The overthrow of Queen Lili’uokalani in January 1893 was carried out by a small group of American and European businessmen with the support of U.S. Marines from the USS Boston anchored in Honolulu Harbor. The Queen surrendered to avoid bloodshed, noting that she yielded “to the superior force of the United States of America.” President Grover Cleveland called the overthrow an “act of war” and tried to restore the monarchy, but Congress overruled him. Annexation followed in 1898. The wound has never fully healed.

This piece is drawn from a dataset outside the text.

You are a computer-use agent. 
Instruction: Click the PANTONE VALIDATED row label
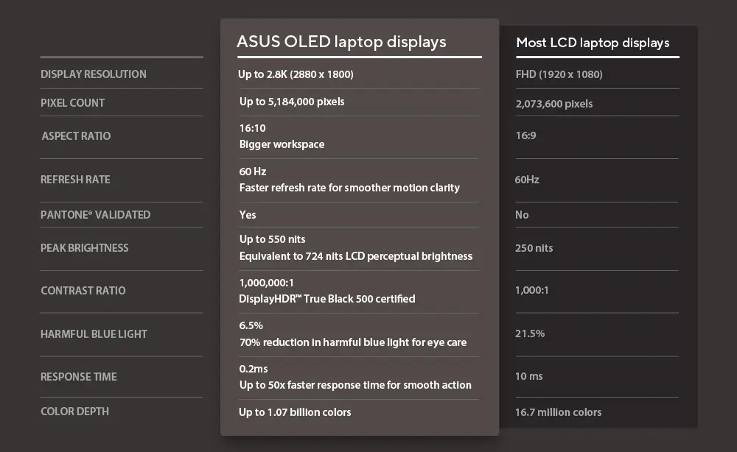coord(95,215)
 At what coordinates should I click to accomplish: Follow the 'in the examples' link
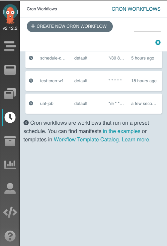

December 7, 1941, made Hawaii permanent in American memory. Japan’s surprise attack on Pearl Harbor killed 2,403 Americans, wounded 1,178 more, and destroyed or damaged eight battleships in two hours. Franklin Roosevelt called it “a date which will live in infamy” and Congress declared war the next day. The attack also triggered the internment of Japanese Americans on the mainland — a shameful episode made more complex by the fact that Hawaii, with the largest Japanese American population, did not intern its residents on the same scale.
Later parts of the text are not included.